• **SOURCE DOCUMENT**
Start
As a public utility, appellant is entitled to only a just and reasonable return. Its rate structure is not involved in this suit, and the effect of § 5 with respect thereto is beyond the purview of this inquiry and without the evidence. Unless it imposes a rate that is non-compensatory the Tax Act is not wanting in due process because of § 5.
The exemption made by § 5 is a permissible classification. It affects alike all who are similarly situate, and therefore does not deny equal protection. Appellant is not the proper party to claim a discrimination against irrigation uses in Utah.
If the section were unconstitutional it is severable from the remainder of the Act.
The Act embraces but one subject and matters properly connected therewith, which subject is expressed in the title.
The tax is not so uncertain as to require arbitrary administrative action. The Act provides that the tax shall be measured only by kilowatt hours generated or produced for barter, sale or exchange in the operation of appellant's system. The amount of electrical energy generated for this purpose is ascertainable, and the basic measurement must be made at the place of production.
An act is sufficiently definite where for reasons found to result either from the text of the statutes involved or the subjects with which they deal, a reasonable standard is afforded. Mahler v. Eby, 264 U.S. 32; United States v. Brewer, 139 U.S. 278; Miller v. Strahl, 239 U.S. 426; Nash v. United States, 229 U.S. 373; Omaechevarria v. Idaho, 246 U.S. 343.
End
• **LISTED ENTRIES**
Start
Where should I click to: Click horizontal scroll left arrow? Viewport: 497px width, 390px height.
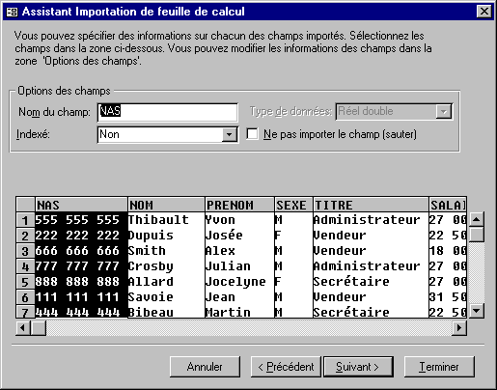coord(23,328)
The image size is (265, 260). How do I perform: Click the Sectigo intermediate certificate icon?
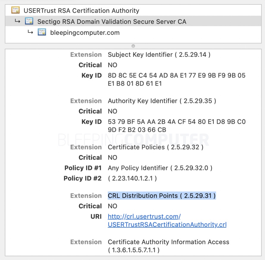click(29, 21)
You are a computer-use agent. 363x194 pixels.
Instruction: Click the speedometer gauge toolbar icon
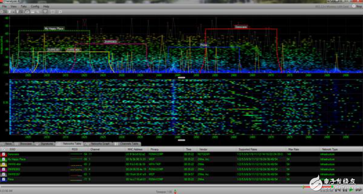point(27,12)
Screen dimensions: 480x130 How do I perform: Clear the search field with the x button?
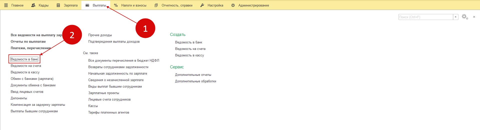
End
• **DIRECTIONS**
A) Can you put this sentence from the electricity tax passage into Spanish: "If the section were unconstitutional it is severable from the remainder of the Act."
B) Would you quote, word for word, the stretch of the electricity tax passage from "The exemption made" through "in the title."?
Work only from the electricity tax passage.

• **FINAL RESULTS**
A) Si la sección fuera inconstitucional, sería separable del resto de la Ley.

B)
The exemption made by § 5 is a permissible classification. It affects alike all who are similarly situate, and therefore does not deny equal protection. Appellant is not the proper party to claim a discrimination against irrigation uses in Utah.
If the section were unconstitutional it is severable from the remainder of the Act.
The Act embraces but one subject and matters properly connected therewith, which subject is expressed in the title.